Could you extract all of the rows below and copy each one word for word?

[Records from a data source]
## start

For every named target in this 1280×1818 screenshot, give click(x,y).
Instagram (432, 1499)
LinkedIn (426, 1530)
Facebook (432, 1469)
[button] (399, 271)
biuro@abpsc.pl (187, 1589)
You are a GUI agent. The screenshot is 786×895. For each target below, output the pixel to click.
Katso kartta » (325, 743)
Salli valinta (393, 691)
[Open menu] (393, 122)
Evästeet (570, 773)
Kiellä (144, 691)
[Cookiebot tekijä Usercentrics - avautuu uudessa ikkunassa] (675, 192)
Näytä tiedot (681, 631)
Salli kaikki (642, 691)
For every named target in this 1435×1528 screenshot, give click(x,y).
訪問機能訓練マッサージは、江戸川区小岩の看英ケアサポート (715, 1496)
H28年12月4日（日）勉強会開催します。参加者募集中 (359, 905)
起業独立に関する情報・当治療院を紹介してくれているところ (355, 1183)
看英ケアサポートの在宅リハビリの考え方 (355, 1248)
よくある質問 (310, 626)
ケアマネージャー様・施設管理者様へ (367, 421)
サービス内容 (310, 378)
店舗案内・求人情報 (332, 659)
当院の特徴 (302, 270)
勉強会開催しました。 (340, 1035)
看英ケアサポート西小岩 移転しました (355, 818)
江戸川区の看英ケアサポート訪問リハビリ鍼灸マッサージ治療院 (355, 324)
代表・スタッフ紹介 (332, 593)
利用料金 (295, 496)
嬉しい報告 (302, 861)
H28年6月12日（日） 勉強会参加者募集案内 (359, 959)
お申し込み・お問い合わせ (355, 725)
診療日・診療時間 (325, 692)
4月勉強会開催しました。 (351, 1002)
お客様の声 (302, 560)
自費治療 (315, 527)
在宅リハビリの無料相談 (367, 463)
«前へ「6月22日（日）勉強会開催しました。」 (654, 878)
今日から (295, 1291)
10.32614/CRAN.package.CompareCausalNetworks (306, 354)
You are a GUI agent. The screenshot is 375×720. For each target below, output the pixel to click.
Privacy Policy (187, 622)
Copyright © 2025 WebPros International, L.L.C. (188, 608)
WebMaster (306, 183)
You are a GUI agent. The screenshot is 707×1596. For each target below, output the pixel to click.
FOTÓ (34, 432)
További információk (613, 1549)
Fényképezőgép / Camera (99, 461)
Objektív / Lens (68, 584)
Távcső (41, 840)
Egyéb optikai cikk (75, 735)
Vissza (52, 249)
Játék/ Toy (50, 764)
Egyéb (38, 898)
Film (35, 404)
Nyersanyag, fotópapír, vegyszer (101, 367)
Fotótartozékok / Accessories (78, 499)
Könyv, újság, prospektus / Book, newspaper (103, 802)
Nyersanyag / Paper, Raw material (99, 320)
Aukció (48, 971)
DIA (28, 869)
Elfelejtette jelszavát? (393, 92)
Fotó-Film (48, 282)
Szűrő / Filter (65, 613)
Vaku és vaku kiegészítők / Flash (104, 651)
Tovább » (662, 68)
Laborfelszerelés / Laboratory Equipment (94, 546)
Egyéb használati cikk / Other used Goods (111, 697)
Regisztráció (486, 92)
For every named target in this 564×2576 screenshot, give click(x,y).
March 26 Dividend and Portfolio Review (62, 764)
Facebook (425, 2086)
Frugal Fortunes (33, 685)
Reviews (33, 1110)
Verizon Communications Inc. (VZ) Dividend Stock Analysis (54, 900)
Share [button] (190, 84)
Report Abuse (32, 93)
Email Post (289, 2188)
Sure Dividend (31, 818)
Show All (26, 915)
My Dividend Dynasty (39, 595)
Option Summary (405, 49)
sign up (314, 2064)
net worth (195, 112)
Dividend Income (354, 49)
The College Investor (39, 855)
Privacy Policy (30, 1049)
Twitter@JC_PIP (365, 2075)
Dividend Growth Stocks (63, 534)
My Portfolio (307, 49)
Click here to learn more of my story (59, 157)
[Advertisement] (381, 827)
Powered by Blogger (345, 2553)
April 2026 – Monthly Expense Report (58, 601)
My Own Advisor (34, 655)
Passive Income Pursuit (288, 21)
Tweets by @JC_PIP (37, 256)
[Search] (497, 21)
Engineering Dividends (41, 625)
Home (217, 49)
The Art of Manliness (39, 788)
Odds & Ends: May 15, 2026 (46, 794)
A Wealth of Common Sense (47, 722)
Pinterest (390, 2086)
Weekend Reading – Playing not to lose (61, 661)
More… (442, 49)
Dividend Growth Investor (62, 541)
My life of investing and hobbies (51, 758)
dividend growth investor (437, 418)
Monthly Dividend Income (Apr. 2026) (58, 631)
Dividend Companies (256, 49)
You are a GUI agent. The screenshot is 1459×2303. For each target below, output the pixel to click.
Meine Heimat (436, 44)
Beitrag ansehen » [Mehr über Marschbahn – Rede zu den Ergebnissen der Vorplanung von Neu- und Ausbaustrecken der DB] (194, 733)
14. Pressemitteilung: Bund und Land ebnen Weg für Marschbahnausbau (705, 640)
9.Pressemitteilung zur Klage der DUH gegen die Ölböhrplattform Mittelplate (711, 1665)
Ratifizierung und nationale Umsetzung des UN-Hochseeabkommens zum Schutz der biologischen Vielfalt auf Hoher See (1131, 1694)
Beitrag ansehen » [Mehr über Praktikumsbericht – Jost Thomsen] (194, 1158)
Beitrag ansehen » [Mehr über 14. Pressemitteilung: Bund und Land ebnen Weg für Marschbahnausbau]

## end

* Task output:
For every named target in this 1280×1818 screenshot, give click(x,y).
Instagram (432, 1499)
LinkedIn (426, 1530)
Facebook (432, 1469)
[button] (399, 271)
biuro@abpsc.pl (187, 1589)
You are a GUI agent. The screenshot is 786×895. For each target below, output the pixel to click.
Katso kartta » (325, 743)
Salli valinta (393, 691)
[Open menu] (393, 122)
Evästeet (570, 773)
Kiellä (144, 691)
[Cookiebot tekijä Usercentrics - avautuu uudessa ikkunassa] (675, 192)
Näytä tiedot (681, 631)
Salli kaikki (642, 691)
For every named target in this 1435×1528 screenshot, give click(x,y).
訪問機能訓練マッサージは、江戸川区小岩の看英ケアサポート (715, 1496)
H28年12月4日（日）勉強会開催します。参加者募集中 (359, 905)
起業独立に関する情報・当治療院を紹介してくれているところ (355, 1183)
看英ケアサポートの在宅リハビリの考え方 (355, 1248)
よくある質問 (310, 626)
ケアマネージャー様・施設管理者様へ (367, 421)
サービス内容 (310, 378)
店舗案内・求人情報 (332, 659)
当院の特徴 (302, 270)
勉強会開催しました。 (340, 1035)
看英ケアサポート西小岩 移転しました (355, 818)
江戸川区の看英ケアサポート訪問リハビリ鍼灸マッサージ治療院 (355, 324)
代表・スタッフ紹介 (332, 593)
利用料金 (295, 496)
嬉しい報告 (302, 861)
H28年6月12日（日） 勉強会参加者募集案内 (359, 959)
お申し込み・お問い合わせ (355, 725)
診療日・診療時間 (325, 692)
4月勉強会開催しました。 (351, 1002)
お客様の声 (302, 560)
自費治療 (315, 527)
在宅リハビリの無料相談 (367, 463)
«前へ「6月22日（日）勉強会開催しました。」 (654, 878)
今日から (295, 1291)
10.32614/CRAN.package.CompareCausalNetworks (306, 354)
You are a GUI agent. The screenshot is 375×720. For each target below, output the pixel to click.
Privacy Policy (187, 622)
Copyright © 2025 WebPros International, L.L.C. (188, 608)
WebMaster (306, 183)
You are a GUI agent. The screenshot is 707×1596. For each target below, output the pixel to click.
FOTÓ (34, 432)
További információk (613, 1549)
Fényképezőgép / Camera (99, 461)
Objektív / Lens (68, 584)
Távcső (41, 840)
Egyéb optikai cikk (75, 735)
Vissza (52, 249)
Játék/ Toy (50, 764)
Egyéb (38, 898)
Film (35, 404)
Nyersanyag, fotópapír, vegyszer (101, 367)
Fotótartozékok / Accessories (78, 499)
Könyv, újság, prospektus / Book, newspaper (103, 802)
Nyersanyag / Paper, Raw material (99, 320)
Aukció (48, 971)
DIA (28, 869)
Elfelejtette jelszavát? (393, 92)
Fotó-Film (48, 282)
Szűrő / Filter (65, 613)
Vaku és vaku kiegészítők / Flash (104, 651)
Tovább » (662, 68)
Laborfelszerelés / Laboratory Equipment (94, 546)
Egyéb használati cikk / Other used Goods (111, 697)
Regisztráció (486, 92)
For every named target in this 564×2576 screenshot, give click(x,y).
March 26 Dividend and Portfolio Review (62, 764)
Facebook (425, 2086)
Frugal Fortunes (33, 685)
Reviews (33, 1110)
Verizon Communications Inc. (VZ) Dividend Stock Analysis (54, 900)
Share [button] (190, 84)
Report Abuse (32, 93)
Email Post (289, 2188)
Sure Dividend (31, 818)
Show All (26, 915)
My Dividend Dynasty (39, 595)
Option Summary (405, 49)
sign up (314, 2064)
net worth (195, 112)
Dividend Income (354, 49)
The College Investor (39, 855)
Privacy Policy (30, 1049)
Twitter@JC_PIP (365, 2075)
Dividend Growth Stocks (63, 534)
My Portfolio (307, 49)
Click here to learn more of my story (59, 157)
[Advertisement] (381, 827)
Powered by Blogger (345, 2553)
April 2026 – Monthly Expense Report (58, 601)
My Own Advisor (34, 655)
Passive Income Pursuit (288, 21)
Tweets by @JC_PIP (37, 256)
[Search] (497, 21)
Engineering Dividends (41, 625)
Home (217, 49)
The Art of Manliness (39, 788)
Odds & Ends: May 15, 2026 (46, 794)
A Wealth of Common Sense (47, 722)
Pinterest (390, 2086)
Weekend Reading – Playing not to lose (61, 661)
More… (442, 49)
Dividend Growth Investor (62, 541)
My life of investing and hobbies (51, 758)
dividend growth investor (437, 418)
Monthly Dividend Income (Apr. 2026) (58, 631)
Dividend Companies (256, 49)
You are a GUI agent. The screenshot is 1459×2303. For each target below, output the pixel to click.
Meine Heimat (436, 44)
Beitrag ansehen » [Mehr über Marschbahn – Rede zu den Ergebnissen der Vorplanung von Neu- und Ausbaustrecken der DB] (194, 733)
14. Pressemitteilung: Bund und Land ebnen Weg für Marschbahnausbau (705, 640)
9.Pressemitteilung zur Klage der DUH gegen die Ölböhrplattform Mittelplate (711, 1665)
Ratifizierung und nationale Umsetzung des UN-Hochseeabkommens zum Schutz der biologischen Vielfalt auf Hoher See (1131, 1694)
Beitrag ansehen » [Mehr über Praktikumsbericht – Jost Thomsen] (194, 1158)
Beitrag ansehen » [Mehr über 14. Pressemitteilung: Bund und Land ebnen Weg für Marschbahnausbau]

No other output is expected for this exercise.